** Start GIVEN DATA **
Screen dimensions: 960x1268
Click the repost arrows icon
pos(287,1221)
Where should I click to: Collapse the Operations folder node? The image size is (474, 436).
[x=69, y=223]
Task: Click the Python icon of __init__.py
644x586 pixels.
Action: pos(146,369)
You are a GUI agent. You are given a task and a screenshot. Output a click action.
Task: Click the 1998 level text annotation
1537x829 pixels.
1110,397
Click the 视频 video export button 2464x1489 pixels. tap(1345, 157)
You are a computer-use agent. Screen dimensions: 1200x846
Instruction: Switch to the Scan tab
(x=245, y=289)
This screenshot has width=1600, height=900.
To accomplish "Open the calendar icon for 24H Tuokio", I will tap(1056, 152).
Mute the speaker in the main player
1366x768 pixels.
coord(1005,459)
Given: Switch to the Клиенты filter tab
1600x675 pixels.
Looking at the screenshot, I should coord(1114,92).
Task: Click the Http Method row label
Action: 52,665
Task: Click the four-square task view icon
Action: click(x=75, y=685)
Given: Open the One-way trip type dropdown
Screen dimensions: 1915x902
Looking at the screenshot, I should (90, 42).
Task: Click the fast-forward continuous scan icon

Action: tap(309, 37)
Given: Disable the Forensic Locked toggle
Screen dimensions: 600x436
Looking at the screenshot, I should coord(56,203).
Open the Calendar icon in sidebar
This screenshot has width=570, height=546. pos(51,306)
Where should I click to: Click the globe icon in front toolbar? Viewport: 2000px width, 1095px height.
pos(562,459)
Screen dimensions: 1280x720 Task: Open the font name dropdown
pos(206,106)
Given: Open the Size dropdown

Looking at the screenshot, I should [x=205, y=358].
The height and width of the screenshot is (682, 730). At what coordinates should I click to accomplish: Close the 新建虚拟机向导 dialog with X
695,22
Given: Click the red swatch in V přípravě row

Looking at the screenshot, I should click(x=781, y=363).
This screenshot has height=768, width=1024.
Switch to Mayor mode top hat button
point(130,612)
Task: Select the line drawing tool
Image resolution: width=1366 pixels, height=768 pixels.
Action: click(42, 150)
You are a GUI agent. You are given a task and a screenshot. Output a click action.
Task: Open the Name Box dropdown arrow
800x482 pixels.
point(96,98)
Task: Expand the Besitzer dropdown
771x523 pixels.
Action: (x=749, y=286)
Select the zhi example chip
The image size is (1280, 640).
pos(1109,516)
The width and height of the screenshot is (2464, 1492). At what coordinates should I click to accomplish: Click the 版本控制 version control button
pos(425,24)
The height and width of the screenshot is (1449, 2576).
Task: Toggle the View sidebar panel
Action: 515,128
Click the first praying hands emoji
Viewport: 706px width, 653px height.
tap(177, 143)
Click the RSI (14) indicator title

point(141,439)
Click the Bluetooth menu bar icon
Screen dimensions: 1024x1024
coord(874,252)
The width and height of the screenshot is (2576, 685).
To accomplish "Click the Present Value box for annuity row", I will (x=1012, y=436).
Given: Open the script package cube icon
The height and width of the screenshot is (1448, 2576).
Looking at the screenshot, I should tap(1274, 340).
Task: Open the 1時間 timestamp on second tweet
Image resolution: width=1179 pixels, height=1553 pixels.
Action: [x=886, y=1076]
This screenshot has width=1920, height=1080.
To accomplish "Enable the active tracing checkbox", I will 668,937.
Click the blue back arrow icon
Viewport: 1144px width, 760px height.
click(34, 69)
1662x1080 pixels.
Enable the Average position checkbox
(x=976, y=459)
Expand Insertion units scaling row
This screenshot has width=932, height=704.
** End GIVEN DATA **
> **STATED EXERCISE**
Revise the data above so that "dropdown" becomes "drop-down menu" everywhere it appears, with nothing else altered.

> **SOLUTION FOR THIS PROBLEM**
Screen dimensions: 960x1268
Click the repost arrows icon
pos(287,1221)
Where should I click to: Collapse the Operations folder node? The image size is (474, 436).
[x=69, y=223]
Task: Click the Python icon of __init__.py
644x586 pixels.
Action: pos(146,369)
You are a GUI agent. You are given a task and a screenshot. Output a click action.
Task: Click the 1998 level text annotation
1537x829 pixels.
1110,397
Click the 视频 video export button 2464x1489 pixels. tap(1345, 157)
You are a computer-use agent. Screen dimensions: 1200x846
Instruction: Switch to the Scan tab
(x=245, y=289)
This screenshot has width=1600, height=900.
To accomplish "Open the calendar icon for 24H Tuokio", I will tap(1056, 152).
Mute the speaker in the main player
1366x768 pixels.
coord(1005,459)
Given: Switch to the Клиенты filter tab
1600x675 pixels.
Looking at the screenshot, I should coord(1114,92).
Task: Click the Http Method row label
Action: 52,665
Task: Click the four-square task view icon
Action: click(x=75, y=685)
Given: Open the One-way trip type drop-down menu
Screen dimensions: 1915x902
Looking at the screenshot, I should (90, 42).
Task: Click the fast-forward continuous scan icon

Action: tap(309, 37)
Given: Disable the Forensic Locked toggle
Screen dimensions: 600x436
Looking at the screenshot, I should coord(56,203).
Open the Calendar icon in sidebar
This screenshot has width=570, height=546. pos(51,306)
Where should I click to: Click the globe icon in front toolbar? Viewport: 2000px width, 1095px height.
pos(562,459)
Screen dimensions: 1280x720 Task: Open the font name drop-down menu
pos(206,106)
Given: Open the Size drop-down menu

Looking at the screenshot, I should [x=205, y=358].
The height and width of the screenshot is (682, 730). At what coordinates should I click to accomplish: Close the 新建虚拟机向导 dialog with X
695,22
Given: Click the red swatch in V přípravě row

Looking at the screenshot, I should click(x=781, y=363).
This screenshot has height=768, width=1024.
Switch to Mayor mode top hat button
point(130,612)
Task: Select the line drawing tool
Image resolution: width=1366 pixels, height=768 pixels.
Action: click(42, 150)
You are a GUI agent. You are given a task and a screenshot. Output a click action.
Task: Open the Name Box drop-down menu arrow
800x482 pixels.
point(96,98)
Task: Expand the Besitzer drop-down menu
771x523 pixels.
Action: (x=749, y=286)
Select the zhi example chip
The image size is (1280, 640).
pos(1109,516)
The width and height of the screenshot is (2464, 1492). At what coordinates should I click to accomplish: Click the 版本控制 version control button
pos(425,24)
The height and width of the screenshot is (1449, 2576).
Task: Toggle the View sidebar panel
Action: 515,128
Click the first praying hands emoji
Viewport: 706px width, 653px height.
tap(177, 143)
Click the RSI (14) indicator title

point(141,439)
Click the Bluetooth menu bar icon
Screen dimensions: 1024x1024
coord(874,252)
The width and height of the screenshot is (2576, 685).
To accomplish "Click the Present Value box for annuity row", I will (x=1012, y=436).
Given: Open the script package cube icon
The height and width of the screenshot is (1448, 2576).
Looking at the screenshot, I should tap(1274, 340).
Task: Open the 1時間 timestamp on second tweet
Image resolution: width=1179 pixels, height=1553 pixels.
Action: [x=886, y=1076]
This screenshot has width=1920, height=1080.
To accomplish "Enable the active tracing checkbox", I will 668,937.
Click the blue back arrow icon
Viewport: 1144px width, 760px height.
click(34, 69)
1662x1080 pixels.
Enable the Average position checkbox
(x=976, y=459)
Expand Insertion units scaling row
This screenshot has width=932, height=704.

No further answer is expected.